The LMA also relies on policies of the Department of Fisheries and Oceans (DFO) which provide for consultation with aboriginal people before decisions are taken which may affect their food fishery (see DFO Interim National Policy, Principles and Procedural Guidelines for the Management of the Aboriginal Peoples Food Fishery, May 1, 1991). In particular, the LMA relies on DFO Policy for the Management of Aboriginal Fishing, dated February 21, 1993, section 5 of which provides in part:

         5.      For the purposes of this policy "First Nation" includes any organization which represents a group of Aboriginal people who have continuously used the resource in the area in question from pre-European contact to the coming into effect of the Constitution Act, 1982. Such organizations include groups representing Indians registered or entitled to be registered under the Indian Act, Inuit, non-status Indians and Métis. DFO may require that the First Nation produce evidence of historical use of the resource in the area.         

The same provision appears in Department of Fisheries and Oceans Policy for the Management of Aboriginal Fishing dated October 3, 1994.

     In March 1995, the LMA instituted discussions with the DFO for the purpose of negotiating an Aboriginal Fishing Agreement. What prompted the initiative seems to have been certain prosecutions of members of the LMA for alleged illegal fishing.

     During the course of discussions, officials of the Minister formed the impression that the LMA was attempting to lever an initial attempt at obtaining a communal fishing licence into recognition by the federal government of the LMA's Aboriginal rights. The latter question has large implications beyond communal fishing licences, e.g. land claims. As a result, Patrick Chamut, Assistant Deputy Minister, DFO, wrote to the LMA on August 23, 1995, to advise that the DFO would not authorize the members of the LMA to fish salmon as a reflection of an Aboriginal right.

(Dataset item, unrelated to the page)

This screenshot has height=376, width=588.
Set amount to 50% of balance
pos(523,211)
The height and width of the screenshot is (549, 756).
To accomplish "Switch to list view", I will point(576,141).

     There then took place a further series of communications resulting in a letter from William Rowat, Deputy Minister, DFO, to the LMA dated November 24, 1995 advising that the DFO was not prepared to issue a communal fishing licence to the LMA. In this letter, Mr. Rowat stated the government's reason for not granting the licence in the following terms:

         I must inform you that, based on information received to date and on our interpretation of the Department of Fisheries and Oceans' (DFO) Policy on the Management of Aboriginal Fishing, DFO is not prepared to issue a communal licence to the LMA.         
              I emphasize that this decision is based on interpretation of DFO's policy. The issue which DFO officials have been attempting to resolve is whether the Labrador Métis Association falls within the definition of "First Nation" contained in this policy. After much consideration, officials have concluded that this definition is limited to groups or organized societies which have used fisheries resource in an area since before European contact. We are not satisfied at this time that the LMA represents such a group.         
              [emphasis added]         

However, Mr. Rowat left the door open for a further consideration of this decision based on further submissions by the LMA to the Department of Justice and the Department of Indian Affairs and Northern Development:

              We understand that this same issue is being considered in the context of current prosecutions of LMA members for offenses under the Fisheries Act and that the LMA is providing information relevant to this issue to the prosecutor in this case. We will be receiving this information through the Department of Justice and will further consider your request in light of this information. We also understand that the same issue is being considered by the Department of Indian Affairs and Northern Development in the context of the LMA's comprehensive land claim application. Further, this and other issues related to the nature of the group represented by the LMA will be considered in the context of the self-government process.         
              I feel that it is most appropriate that the LMA provide relevant information to these agencies, which have the lead in determination of this nature. We understand that you are providing input. I see little to be gained from establishing a separate process for addressing the same issues in the context of application of DFO policy. Rather, DFO will continue to consult with these agencies on this issue over the winter and will re-consider the application of our policy to the LMA in light of emerging information and any relevant advances in the law.         
              DFO will be reviewing its policy on these matters over the winter in consultation with these government agencies to ensure that our policy is consistent with the law on Aboriginal rights and wider government policy on Aboriginal peoples.         
              We will inform you of the results of this review, on March 31, 1996.         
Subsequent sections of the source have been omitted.